▸ Given task A: According to the plan excerpt, what happens to the restriction periods and restrictions on shares of Restricted Stock when a Change in Control occurs?
▸ Given task B: Reproduce everything in the plan excerpt from "13.2 Participation. No" down to "a future Award.".
▸ Given task C:
Decide whether each statement agrees with the plan excerpt. Answer yes or no, and quote the words from the plan excerpt that decide it.
(i) Upon a Change in Control, Options and SARs granted under the plan become immediately exercisable.
(ii) A Key Employee who has been selected to receive an Award has the right to be selected to receive a future Award.
(iii) The limitation on change-in-control benefits refers to the excise tax provisions of Section 4999 of the Code.

▸ Selected passage:
13.2 Participation. No Key Employee shall have the
right to be selected to receive an Award under this Plan, or,
having been so selected, to be selected to receive a future Award.
Article 14. Change in Control
14.1 Treatment of Outstanding Awards. Upon the occurrence of a
Change in Control, unless otherwise specifically prohibited under
applicable laws, or by the rules and regulations of any governing
governmental agencies or national securities exchanges:
(a) Any and all Options and SARs granted hereunder shall become
immediately exercisable, and shall remain exercisable
throughout their entire term;
(b) Any restriction periods and restrictions imposed on shares
of Restricted Stock shall lapse; and
(c) The target payout opportunities attainable under all
outstanding Awards of Restricted Stock and Performance
Shares shall be deemed to have been fully earned for the
entire Performance Period(s) as of the effective date of the
Change in Control, and the vesting of all Awards shall be
accelerated as of the effective date of the Change in
Control.
14.2 Limitation on Change-in-Control Benefits. It is the
intention of the Company and the Participants to reduce the amounts
payable or distributable to a Participant hereunder if the
aggregate Net After Tax Receipts (as defined below) to the
Participant would thereby be increased, as a result of the
application of the excise tax provisions of Section 4999 of the
Code. Accordingly, anything in this Plan to the contrary
notwithstanding, in the event that the independent accountants
regularly employed by the Company immediately prior to any "change"

▸ Data provided:
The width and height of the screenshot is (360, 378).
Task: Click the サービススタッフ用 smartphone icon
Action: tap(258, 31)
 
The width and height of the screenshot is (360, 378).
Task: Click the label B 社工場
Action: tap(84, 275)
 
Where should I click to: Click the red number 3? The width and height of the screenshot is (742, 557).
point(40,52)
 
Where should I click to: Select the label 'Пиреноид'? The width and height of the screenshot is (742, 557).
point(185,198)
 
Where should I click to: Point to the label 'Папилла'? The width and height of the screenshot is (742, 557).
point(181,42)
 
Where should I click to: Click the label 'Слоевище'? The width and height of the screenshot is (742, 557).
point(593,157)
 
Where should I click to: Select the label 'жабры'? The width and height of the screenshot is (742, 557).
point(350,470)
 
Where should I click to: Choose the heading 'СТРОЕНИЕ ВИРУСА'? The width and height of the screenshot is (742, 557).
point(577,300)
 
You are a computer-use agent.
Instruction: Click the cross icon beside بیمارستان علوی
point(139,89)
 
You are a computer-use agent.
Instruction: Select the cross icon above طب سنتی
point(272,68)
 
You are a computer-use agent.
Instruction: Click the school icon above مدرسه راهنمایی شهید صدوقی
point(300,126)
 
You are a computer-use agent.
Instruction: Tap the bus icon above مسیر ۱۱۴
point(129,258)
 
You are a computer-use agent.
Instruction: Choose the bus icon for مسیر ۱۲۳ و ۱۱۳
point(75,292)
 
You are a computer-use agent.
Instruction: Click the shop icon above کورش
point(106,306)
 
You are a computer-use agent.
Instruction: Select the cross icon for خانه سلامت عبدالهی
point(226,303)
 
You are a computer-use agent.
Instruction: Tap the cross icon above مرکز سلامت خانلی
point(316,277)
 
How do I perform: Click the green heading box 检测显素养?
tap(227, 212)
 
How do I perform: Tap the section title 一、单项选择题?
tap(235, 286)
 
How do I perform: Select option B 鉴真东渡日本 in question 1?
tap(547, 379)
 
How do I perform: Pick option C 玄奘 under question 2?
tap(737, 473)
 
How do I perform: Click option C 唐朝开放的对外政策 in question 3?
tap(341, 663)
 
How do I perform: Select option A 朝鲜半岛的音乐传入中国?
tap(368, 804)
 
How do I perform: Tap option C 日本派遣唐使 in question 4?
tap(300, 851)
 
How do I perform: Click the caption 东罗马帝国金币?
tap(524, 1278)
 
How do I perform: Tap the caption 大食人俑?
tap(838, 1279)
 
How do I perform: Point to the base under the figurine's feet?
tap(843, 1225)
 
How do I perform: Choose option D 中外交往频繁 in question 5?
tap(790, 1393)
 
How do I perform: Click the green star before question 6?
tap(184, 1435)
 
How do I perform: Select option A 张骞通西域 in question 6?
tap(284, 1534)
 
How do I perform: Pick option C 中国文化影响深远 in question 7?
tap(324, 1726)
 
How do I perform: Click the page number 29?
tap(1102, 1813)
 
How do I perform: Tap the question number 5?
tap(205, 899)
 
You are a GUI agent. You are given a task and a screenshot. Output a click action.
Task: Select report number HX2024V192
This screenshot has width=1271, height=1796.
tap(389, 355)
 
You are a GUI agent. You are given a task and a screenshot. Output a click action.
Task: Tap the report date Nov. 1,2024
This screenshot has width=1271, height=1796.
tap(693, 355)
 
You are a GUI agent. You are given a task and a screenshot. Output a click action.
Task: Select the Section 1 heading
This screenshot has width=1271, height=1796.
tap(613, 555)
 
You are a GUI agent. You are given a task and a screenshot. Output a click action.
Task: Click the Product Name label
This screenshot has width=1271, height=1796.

▸ Exercise solution A: They lapse.

▸ Exercise solution B:
13.2 Participation. No Key Employee shall have the
right to be selected to receive an Award under this Plan, or,
having been so selected, to be selected to receive a future Award.

▸ Exercise solution C:
(i) Yes: "Any and all Options and SARs granted hereunder shall become immediately exercisable"
(ii) No: "No Key Employee shall have the right to be selected to receive an Award under this Plan, or, having been so selected, to be selected to receive a future Award."
(iii) Yes: "the excise tax provisions of Section 4999 of the Code"